Trascrivi in una tabella Markdown le righe delle voci dalla riga che contiene "The width and height of the screenshot is (2348, 1370)." fino all'ultima, comprese entrambe e tralasciando quelle vuote. Usa le colonne "N." e "Riga", con il numero progressivo e il testo della riga.

....................

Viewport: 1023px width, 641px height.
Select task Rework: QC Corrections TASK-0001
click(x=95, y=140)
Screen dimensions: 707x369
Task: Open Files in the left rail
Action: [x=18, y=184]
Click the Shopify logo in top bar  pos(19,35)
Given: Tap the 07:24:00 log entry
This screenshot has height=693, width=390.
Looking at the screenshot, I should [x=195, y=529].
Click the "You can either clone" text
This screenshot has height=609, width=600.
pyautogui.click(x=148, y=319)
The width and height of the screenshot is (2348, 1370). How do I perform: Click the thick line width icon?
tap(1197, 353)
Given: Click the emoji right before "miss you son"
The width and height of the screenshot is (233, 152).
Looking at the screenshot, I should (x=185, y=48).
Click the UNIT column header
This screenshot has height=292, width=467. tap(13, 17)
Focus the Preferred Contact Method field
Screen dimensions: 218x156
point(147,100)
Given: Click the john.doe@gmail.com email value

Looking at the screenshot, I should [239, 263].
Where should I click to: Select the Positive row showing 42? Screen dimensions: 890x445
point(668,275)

....................

Soluzione proposta:
| N. | Riga |
|---|---|
| 1 | The width and height of the screenshot is (2348, 1370). How do I perform: Click the thick line width icon? |
| 2 | tap(1197, 353) |
| 3 | Given: Click the emoji right before "miss you son" |
| 4 | The width and height of the screenshot is (233, 152). |
| 5 | Looking at the screenshot, I should (x=185, y=48). |
| 6 | Click the UNIT column header |
| 7 | This screenshot has height=292, width=467. tap(13, 17) |
| 8 | Focus the Preferred Contact Method field |
| 9 | Screen dimensions: 218x156 |
| 10 | point(147,100) |
| 11 | Given: Click the john.doe@gmail.com email value |
| 12 | Looking at the screenshot, I should [239, 263]. |
| 13 | Where should I click to: Select the Positive row showing 42? Screen dimensions: 890x445 |
| 14 | point(668,275) |